Ce que je détecte là-dedans, c'est que la relation avec les familles pour en arriver au consensus dont vous parliez est difficile, est ardue, à mon avis. C'est ce que je détecte un peu. En tout cas, vous y revenez avec une fréquence assez importante, et la décision finale, elle se trouve où? Et les conditions pour que la famille soit apte à participer à tout le processus de réflexion?

Quand les gens se retrouvent en soins palliatifs, il y a une équipe d'accompagnement qui est là et qui, peut-être, met à contribution plus rapidement les familles. Mais, dans certains milieux hospitaliers, c'est plus difficile.

Alors, qu'est-ce que c'est, au-delà de la formation, la participation de la famille? Elle peut être appréciable dans quel contexte?

M. Arcand (Marcel): En fait, d'après moi, là, la façon idéale dont ça devrait se passer, c'est qu'il y a une... un moment dans la maladie où on prend conscience qu'il y a... Bon, il y a une complication aiguë ou il y a une perte qui s'accélère, etc.

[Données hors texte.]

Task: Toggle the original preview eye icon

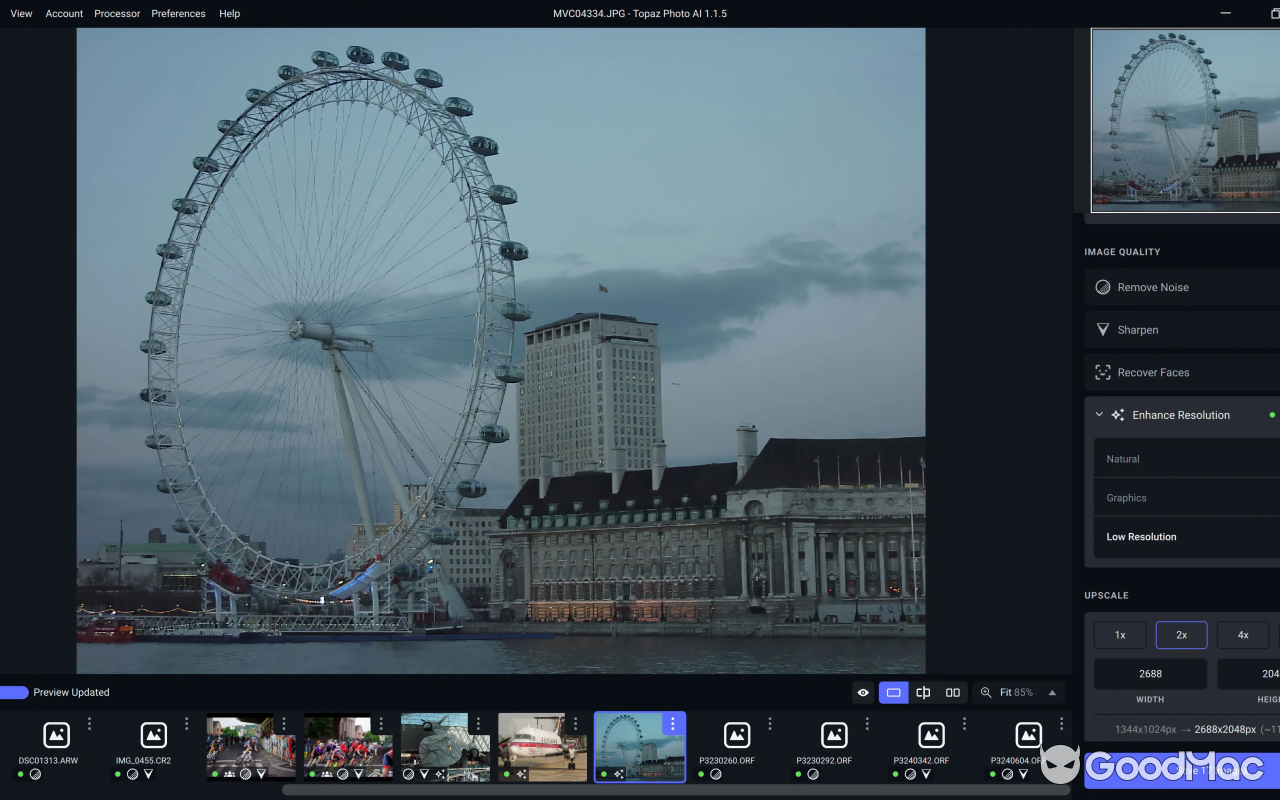Action: [x=863, y=692]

Je pense qu'il faut réunir la famille à ce moment-là et vérifier ce qu'ils savent, donner de l'information face à des fausses croyances ou des fausses perceptions, présenter les options thérapeutiques, y compris l'option soins de confort, et puis essayer de faire consensus avec eux sur ce qui apparaît être la meilleure décision.

Je vous dirais que 90 % du temps ça se passe bien, quand on le fait. Ça ne se fait peut-être pas partout de façon très élaborée. Une des choses qu'on a dans un projet de recherche, c'est d'essayer de faire de l'«empowerment» des infirmières, parce que les médecins en centre d'hébergement, souvent, ne sont pas là tout le temps, pas très présents. Mais on pourrait former des infirmières qui, en accord avec le médecin, joueraient un rôle peut-être plus éducatif auprès des familles, après une formation, là, et c'est ça. Donc, je pense que ce n'est pas si problématique que ça.

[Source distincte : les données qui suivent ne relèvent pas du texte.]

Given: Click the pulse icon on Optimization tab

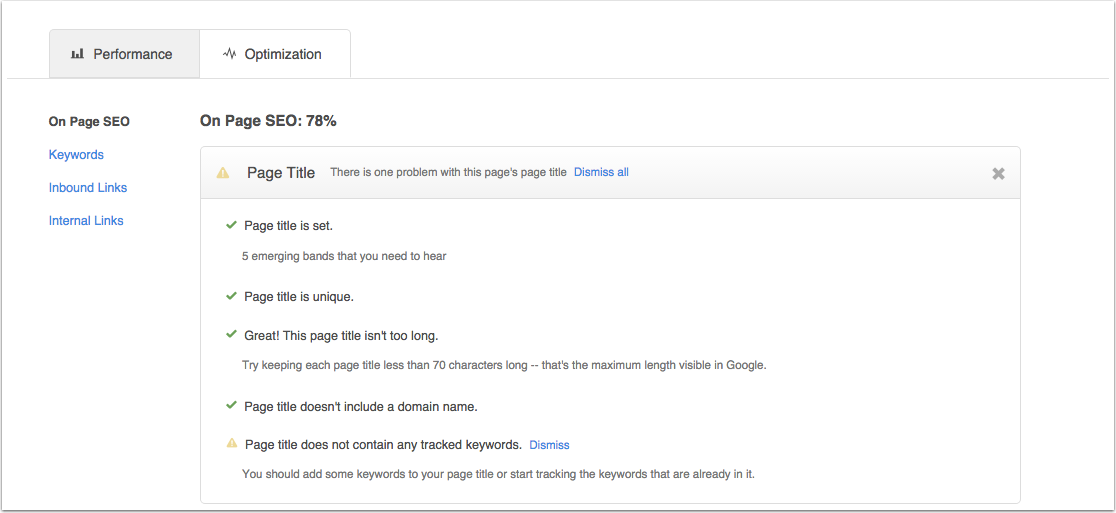Looking at the screenshot, I should click(x=229, y=53).
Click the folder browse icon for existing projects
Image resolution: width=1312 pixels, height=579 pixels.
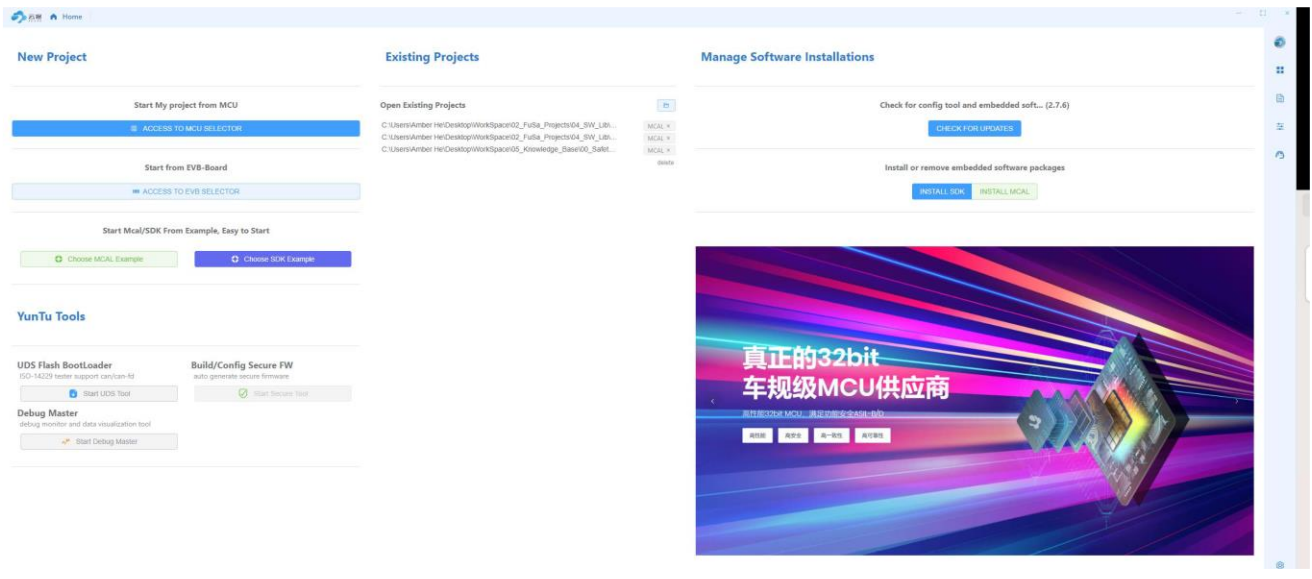coord(666,105)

Mais, quand il y a des problèmes, souvent, c'est à l'intérieur même de la famille. Il peut y avoir des conflits, puis sinon c'est une question de confiance envers le médecin. Si vous êtes médecin de garde, puis que vous arrivez, puis que la famille ne vous connaît pas, puis que vous parlez d'une option soins de confort, c'est plus compliqué que si vous avez déjà... si vous êtes médecin depuis plusieurs années de cette personne-là et que vous avez utilisé la médecine conventionnelle, à plusieurs reprises ça a bien été, puis là vous dites: Non, ça ne marchera pas cette fois, là, ça ne sera pas... ça ne serait pas la chose à faire. Ils vont vous croire davantage que si vous arrivez puis que vous êtes inconnu, là.

Mme Richard (Marguerite-D'Youville): Merci.

Le Président (M. Kelley): Il me reste... juste faire écho à l'ensemble des membres de la commission. Souvent, dans la vie, les choses qu'on a peur, on veut ne pas les discuter. On ne veut pas en parler et peut-être un genre de déni collectif. Mais, je pense, les réalités que vous avez... décrivez ce soir, quant à l'incidence de l'Alzheimer, de la démence dans notre société, c'est une problématique croissante qui va être un énorme défi pour les générations à venir. Alors, merci beaucoup d'avoir partagé vos réflexions, vos expériences. J'ai beaucoup apprécié, Dr Bergman, les mises en garde que déjà, parmi le monde des aptes, on est dans un domaine qui est assez complexe. Alors, c'est bien noté, vos sages conseils.

Alors, sur ça, je vais... Dr. Arcand.

M. Arcand (Marcel): Je veux juste dire que j'ai été impressionné par la qualité des questions.

Le Président (M. Kelley): Merci beaucoup. Alors, sur ça, j'ajourne nos travaux à demain matin, le 9 mars, à 10 heures, dans la salle du Conseil législatif, afin de terminer les consultations particulières et des audiences publiques sur la question de droit de mourir dans la dignité. Merci beaucoup. Bonsoir. Bon appétit.